GIVEN TEXT.
[Begin]

Herter v. Wolfe

961 S.W.2d 1 | Tex. App. | 1995

961 S.W.2d 1 (1995)

Tom HERTER, Appellant and Cross-Appellee,
v.
Lillian WOLFE and Stephen Murdoch, The Liquidating Trustees of W & D Investment Corporation, Appellees and Cross-Appellants.

No. 01-94-00669-CV.

Court of Appeals of Texas, Houston (1st Dist.).

May 18, 1995.

*2 Jeffery B. Kaiser, David Huntt Baker, Houston, for Appellant.

Kenneth M. Morris, David A. Furlow, Houston, for Appellees.

Before OLIVER-PARROTT, C.J., and O'CONNOR and MIRABAL, JJ.

OPINION

O'CONNOR, Justice.

The issue in this case is whether Tom Herter, an attorney, breached his contract with his clients, Lillian Wolfe and Stephen Murdoch, the liquidating trustees of W & D Investment Corporation (W & D). We reverse and render.

[End]

Dataset records
[Begin]

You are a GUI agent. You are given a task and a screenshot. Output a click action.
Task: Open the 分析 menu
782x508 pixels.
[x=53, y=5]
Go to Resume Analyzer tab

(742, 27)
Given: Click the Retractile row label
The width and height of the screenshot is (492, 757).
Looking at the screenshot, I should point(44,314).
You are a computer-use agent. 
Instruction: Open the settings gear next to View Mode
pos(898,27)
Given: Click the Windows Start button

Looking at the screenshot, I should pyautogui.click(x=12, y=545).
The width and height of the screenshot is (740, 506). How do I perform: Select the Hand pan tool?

[End]

EXERCISE TASK.
In the Herter v. Wolfe opinion:
(a) Which court decided the case?
(b) Which justice wrote the opinion?
(c) What did the court do with the case?
Rely only on the Herter v. Wolfe opinion.

THE ANSWER.
(a) The Court of Appeals of Texas, Houston (1st Dist.).
(b) Justice O'Connor.
(c) It reversed and rendered.